Feature request from "Ralf G. R. Bergs" POP3 can't presently distinguish a wedged or down server from an
authentication failure. Possible fix: after issuing a PASS command.
wait 300 (xx) seconds for a "-ERR" or a "+OK" . If nothing comes
back, retry at the next poll event and generate no errors. If we
get an -ERR then log an authentication failure. It has been reported that multidrop name matching fails when the
name to be matched contains a Latin-1 umlaut. Dollars to doughnuts
this is some kind of character sign-extension problem. Trouble is,
it's very likely in the BIND libraries. Someone should go in with a
debugger and check this.

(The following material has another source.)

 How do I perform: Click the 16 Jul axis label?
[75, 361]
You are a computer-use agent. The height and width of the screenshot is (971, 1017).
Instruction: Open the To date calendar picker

In the SSL support, add authentication of Certifying Authority
(Is this a Certifying Authority we recognize?). Debian wishlist item 181157: ssl key learning for self-signed certificates. Laszlo Vecsey writes: "I believe qmail uses a technique of
writing temporary files to nfs, and then moving them into place to
ensure that they're written. Actually a hardlink is made to the
temporary file and the destination name in a new directory, then
the first one is unlinked.. maybe a combination of this will help
with the fetchmail lock file." Move everything to using service strings rather that port
numbers, so we can get rid of ENABLE_INET6 everywhere but in
SockOpen (this will get rid of the kluge in rcfile_y.y). John Summerfield suggests that specifying a localname containing
@ ought to be treated as an smtpname option, with the domain part
removed for other purposes such as local-address matching. The
Debian bug-tracking page for fetchmail lists other bug
reports.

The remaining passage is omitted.